困ったときに頼りになる奨学金制度

家計の急変 緊急採用・応用採用奨学金

家計の急変でも、学校に通うことをあきらめてはいけません。さまざまに手立てはあるはずです。

進学に向けて学生生活を継続させるために必要だと判断して、入学前から奨学金を利用することを決めている方も多いことと思います。現在、日本学生支援機構では「予約採用」「在学採用」という2種類の申し込み方法があります。
こういう紹介をすると、奨学金は申込時期に申し込まないと利用できないようにも思えますが、本来の目的は学生の学業継続を支援すること。
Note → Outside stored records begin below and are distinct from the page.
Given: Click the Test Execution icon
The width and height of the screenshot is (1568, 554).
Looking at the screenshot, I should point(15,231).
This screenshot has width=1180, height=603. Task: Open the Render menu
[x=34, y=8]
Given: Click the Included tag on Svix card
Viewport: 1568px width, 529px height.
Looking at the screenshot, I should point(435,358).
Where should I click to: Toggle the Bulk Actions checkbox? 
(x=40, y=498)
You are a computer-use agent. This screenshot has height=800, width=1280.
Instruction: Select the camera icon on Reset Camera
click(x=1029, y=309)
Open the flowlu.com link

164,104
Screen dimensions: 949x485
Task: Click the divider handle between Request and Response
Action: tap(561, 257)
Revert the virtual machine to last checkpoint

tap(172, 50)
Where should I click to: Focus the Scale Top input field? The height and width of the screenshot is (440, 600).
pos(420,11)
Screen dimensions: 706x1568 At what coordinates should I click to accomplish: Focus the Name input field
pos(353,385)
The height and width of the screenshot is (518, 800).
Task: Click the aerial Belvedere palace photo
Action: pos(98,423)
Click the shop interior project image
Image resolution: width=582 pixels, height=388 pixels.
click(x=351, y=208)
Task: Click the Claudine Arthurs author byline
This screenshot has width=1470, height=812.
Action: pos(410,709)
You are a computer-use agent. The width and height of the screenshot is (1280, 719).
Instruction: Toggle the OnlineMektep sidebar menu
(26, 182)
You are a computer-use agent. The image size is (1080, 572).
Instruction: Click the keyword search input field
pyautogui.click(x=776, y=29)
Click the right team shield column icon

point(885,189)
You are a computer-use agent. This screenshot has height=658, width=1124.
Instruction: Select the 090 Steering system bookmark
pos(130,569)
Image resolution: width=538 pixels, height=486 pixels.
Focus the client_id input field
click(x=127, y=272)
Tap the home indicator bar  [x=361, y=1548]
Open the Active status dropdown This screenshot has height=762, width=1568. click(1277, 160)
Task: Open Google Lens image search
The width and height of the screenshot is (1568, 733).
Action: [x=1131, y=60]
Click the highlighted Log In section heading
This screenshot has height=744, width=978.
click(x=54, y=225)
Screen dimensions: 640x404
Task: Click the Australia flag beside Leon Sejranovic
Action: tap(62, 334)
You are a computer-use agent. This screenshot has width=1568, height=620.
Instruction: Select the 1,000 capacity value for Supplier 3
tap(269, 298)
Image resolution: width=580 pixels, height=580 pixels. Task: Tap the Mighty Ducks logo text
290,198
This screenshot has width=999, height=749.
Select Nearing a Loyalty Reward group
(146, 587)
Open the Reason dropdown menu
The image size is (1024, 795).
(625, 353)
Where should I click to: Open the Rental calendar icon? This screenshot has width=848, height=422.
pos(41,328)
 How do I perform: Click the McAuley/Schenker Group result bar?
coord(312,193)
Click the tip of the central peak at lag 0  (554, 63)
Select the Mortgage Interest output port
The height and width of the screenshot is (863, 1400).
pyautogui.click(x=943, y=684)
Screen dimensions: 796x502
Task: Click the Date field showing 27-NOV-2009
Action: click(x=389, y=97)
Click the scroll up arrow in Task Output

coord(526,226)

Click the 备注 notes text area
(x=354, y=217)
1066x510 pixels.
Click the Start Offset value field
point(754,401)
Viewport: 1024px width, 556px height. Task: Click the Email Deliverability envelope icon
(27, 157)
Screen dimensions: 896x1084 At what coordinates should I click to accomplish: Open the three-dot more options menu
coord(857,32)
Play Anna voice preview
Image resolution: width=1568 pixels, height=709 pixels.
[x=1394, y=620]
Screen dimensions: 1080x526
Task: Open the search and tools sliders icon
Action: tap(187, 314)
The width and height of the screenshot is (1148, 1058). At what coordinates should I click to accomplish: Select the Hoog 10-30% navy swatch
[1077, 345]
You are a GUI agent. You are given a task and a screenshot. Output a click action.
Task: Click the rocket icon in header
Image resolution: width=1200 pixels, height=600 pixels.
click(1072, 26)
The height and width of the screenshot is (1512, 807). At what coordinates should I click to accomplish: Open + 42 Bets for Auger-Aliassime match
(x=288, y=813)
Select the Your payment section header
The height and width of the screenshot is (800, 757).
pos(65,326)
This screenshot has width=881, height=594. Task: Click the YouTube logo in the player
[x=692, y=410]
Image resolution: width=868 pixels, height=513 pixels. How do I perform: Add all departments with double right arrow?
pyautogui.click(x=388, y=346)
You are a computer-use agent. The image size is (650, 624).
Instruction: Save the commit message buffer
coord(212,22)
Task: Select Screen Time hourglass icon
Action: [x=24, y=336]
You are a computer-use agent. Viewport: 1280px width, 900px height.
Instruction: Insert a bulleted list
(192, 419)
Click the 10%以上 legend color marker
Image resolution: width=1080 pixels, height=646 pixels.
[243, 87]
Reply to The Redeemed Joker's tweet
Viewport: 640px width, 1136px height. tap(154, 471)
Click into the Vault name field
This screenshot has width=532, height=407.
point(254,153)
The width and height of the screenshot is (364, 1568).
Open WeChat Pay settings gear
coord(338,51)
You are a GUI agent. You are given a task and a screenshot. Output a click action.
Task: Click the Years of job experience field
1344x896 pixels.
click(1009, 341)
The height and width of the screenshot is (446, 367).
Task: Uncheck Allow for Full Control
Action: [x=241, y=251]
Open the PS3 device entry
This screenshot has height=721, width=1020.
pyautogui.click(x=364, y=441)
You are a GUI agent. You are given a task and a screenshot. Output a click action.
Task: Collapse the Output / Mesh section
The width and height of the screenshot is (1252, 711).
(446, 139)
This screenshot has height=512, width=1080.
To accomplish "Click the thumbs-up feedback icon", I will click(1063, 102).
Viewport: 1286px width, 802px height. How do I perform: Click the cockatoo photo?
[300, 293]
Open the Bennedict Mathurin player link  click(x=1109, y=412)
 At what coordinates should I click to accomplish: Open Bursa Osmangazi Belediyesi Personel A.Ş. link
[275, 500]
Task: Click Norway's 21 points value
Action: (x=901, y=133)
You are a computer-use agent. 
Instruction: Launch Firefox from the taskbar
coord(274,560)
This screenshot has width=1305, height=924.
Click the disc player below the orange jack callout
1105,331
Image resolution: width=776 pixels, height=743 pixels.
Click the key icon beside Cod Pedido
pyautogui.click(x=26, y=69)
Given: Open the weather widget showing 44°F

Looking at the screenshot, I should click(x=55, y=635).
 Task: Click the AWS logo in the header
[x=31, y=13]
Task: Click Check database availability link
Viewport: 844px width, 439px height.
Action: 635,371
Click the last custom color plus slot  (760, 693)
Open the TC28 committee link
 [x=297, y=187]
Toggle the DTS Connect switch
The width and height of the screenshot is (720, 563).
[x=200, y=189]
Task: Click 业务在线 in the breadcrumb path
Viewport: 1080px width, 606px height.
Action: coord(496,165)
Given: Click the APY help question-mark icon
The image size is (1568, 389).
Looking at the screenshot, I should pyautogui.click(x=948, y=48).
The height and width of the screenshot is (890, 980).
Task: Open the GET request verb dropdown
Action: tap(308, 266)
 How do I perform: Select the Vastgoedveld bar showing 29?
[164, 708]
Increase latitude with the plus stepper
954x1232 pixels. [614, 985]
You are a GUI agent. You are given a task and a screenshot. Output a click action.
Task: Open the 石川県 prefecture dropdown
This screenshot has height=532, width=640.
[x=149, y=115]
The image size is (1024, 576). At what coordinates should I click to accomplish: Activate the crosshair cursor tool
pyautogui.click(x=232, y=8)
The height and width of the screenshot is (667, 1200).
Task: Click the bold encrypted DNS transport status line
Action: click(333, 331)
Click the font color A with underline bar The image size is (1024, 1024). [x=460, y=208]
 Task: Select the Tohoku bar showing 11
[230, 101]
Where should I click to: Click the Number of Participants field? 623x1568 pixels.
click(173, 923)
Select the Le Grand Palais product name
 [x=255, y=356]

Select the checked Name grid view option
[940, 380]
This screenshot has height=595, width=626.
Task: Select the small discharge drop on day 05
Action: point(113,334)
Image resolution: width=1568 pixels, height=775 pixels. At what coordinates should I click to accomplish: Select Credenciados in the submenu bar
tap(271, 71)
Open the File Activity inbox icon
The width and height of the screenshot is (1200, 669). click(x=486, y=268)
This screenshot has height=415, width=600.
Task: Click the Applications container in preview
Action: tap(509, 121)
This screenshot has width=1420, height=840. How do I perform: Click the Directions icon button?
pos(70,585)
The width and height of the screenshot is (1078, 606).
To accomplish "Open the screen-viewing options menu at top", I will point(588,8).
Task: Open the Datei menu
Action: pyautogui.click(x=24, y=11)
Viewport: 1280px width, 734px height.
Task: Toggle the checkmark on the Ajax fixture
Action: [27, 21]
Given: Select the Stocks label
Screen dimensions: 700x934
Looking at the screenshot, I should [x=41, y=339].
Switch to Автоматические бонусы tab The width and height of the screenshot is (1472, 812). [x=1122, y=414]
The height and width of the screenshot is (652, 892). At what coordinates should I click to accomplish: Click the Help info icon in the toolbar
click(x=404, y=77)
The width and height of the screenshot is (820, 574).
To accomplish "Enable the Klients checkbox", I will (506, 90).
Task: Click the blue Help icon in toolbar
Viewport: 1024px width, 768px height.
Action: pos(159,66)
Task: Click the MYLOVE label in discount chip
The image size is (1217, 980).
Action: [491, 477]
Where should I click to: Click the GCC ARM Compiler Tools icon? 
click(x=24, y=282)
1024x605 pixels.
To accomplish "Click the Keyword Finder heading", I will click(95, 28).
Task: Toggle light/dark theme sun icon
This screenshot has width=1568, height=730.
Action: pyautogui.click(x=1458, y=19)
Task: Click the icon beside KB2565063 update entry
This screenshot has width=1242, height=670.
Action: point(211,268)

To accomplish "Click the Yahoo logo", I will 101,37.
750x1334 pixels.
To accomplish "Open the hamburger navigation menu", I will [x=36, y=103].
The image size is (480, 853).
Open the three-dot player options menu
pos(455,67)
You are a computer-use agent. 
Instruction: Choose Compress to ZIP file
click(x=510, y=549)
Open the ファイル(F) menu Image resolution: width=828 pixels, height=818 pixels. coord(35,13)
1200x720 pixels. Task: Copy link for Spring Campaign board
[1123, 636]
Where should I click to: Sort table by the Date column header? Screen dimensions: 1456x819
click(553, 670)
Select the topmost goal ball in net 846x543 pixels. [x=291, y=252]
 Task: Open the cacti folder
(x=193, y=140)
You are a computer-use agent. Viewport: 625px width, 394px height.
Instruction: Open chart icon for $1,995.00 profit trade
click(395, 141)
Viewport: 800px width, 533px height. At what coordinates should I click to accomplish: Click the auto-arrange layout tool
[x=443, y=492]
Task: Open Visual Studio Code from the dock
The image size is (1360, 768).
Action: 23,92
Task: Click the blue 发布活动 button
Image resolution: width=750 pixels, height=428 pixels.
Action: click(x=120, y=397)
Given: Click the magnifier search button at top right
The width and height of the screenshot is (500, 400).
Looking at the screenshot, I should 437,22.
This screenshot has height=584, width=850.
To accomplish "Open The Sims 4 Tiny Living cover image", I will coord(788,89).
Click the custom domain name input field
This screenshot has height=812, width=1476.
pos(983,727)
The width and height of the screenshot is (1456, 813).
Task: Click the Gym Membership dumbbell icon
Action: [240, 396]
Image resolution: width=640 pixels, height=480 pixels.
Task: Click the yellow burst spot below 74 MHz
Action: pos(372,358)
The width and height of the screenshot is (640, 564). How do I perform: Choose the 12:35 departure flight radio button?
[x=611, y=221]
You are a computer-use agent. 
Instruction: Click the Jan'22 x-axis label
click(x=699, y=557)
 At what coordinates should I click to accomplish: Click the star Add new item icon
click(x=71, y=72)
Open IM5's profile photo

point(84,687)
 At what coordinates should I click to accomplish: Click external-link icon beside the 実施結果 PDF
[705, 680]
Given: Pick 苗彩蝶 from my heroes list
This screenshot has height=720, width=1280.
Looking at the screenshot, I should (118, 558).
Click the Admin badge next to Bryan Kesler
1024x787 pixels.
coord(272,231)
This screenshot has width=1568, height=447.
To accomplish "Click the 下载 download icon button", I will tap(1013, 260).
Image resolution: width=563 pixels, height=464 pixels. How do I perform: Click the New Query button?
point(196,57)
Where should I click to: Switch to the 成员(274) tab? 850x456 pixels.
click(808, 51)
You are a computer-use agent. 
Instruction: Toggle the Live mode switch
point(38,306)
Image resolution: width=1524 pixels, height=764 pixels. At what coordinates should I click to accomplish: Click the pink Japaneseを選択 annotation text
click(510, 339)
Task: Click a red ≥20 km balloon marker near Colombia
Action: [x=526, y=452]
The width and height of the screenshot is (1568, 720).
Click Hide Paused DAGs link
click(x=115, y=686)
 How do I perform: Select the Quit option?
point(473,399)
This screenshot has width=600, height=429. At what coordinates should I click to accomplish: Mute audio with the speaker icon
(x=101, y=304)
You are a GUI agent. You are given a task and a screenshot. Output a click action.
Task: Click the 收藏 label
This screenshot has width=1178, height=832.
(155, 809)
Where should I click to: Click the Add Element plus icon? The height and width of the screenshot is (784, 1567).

実は家計状態が急変した方に対応することが可能なのです。

家計急変には緊急採用・応急採用奨学金

緊急採用・応急採用奨学金という奨学金があります。
「現下の厳しい経済状況等を考慮し、失職、破産、事故、病気、死亡等若しくは火災、風水害等の災害等又は学校の廃止によりやむを得ず他の学校に入学することで修学に要する費用が増加したことにより家計が急変し、緊急に奨学金の必要が生じた場合」に採用されるという趣旨の、日本学生支援機構が取り扱う奨学金です。

「緊急採用」と「応急採用」

「緊急採用」とは、緊急時に対応するためのもので、第一種奨学金(無利息)になります。家計急変の生じた月以降で申込者が希望する月に貸与が開始され、採用年度の4月までさかのぼっての貸与が可能です。この貸与が継続できるのは貸与を受けた年度末までになりますが、事由発生が平成22年5月以降の場合は、「緊急採用奨学金継続願」を提出することにより、さらに1年間(平成24年3月まで)延長することができる措置が取られています。高校、専修学校、大学、短大、高等専門学校、大学院と幅広い学校が対象となります。

「応用採用」とは、第二種奨学金(年利3%を上限とする利息付(在学中は無利息))です。貸与の開始は採用年度の4月以降で申込者が希望する月、貸与の終わりは標準修業年限が終了するまでとなります。対象となる学校は大学・短大・高等専門学校・専修学校(専門課程)大学院と、緊急採用よりも限られています。

どういうときに、どこに申し込むのか

緊急採用、応急採用の奨学金は、家計の急変に対応します。
両方とも共通で
  • 失職・破産・事故・病気・死亡
  • 火災・風水害等の災害等、
  • 学校が無くなり、やむを得ず他の学校に入学し修学費用が増加し家計が急変した

     

  •  
など、緊急に奨学金が必要となった学生が対象と認められます。奨学金を受けられるのは家計急変の事由が発生してから12ヶ月以内の人のみです。
災害救助法適用地域の学生については、全員の推薦を受け付けてくれます。
災害救助法適用地域の近隣地域で、同等の災害にかかったとみなされる世帯でも採用できる場合があります。災害救助法の適用地域は、災害発生後、早い段階で指定されますので、該当しているかどうかを災害救助法適用地域一覧でご確認ください。

申し込みは、在学している学校になります。受けたいけれど、申し込み条件に合うか心配な方などは在学している学校に相談してみましょう。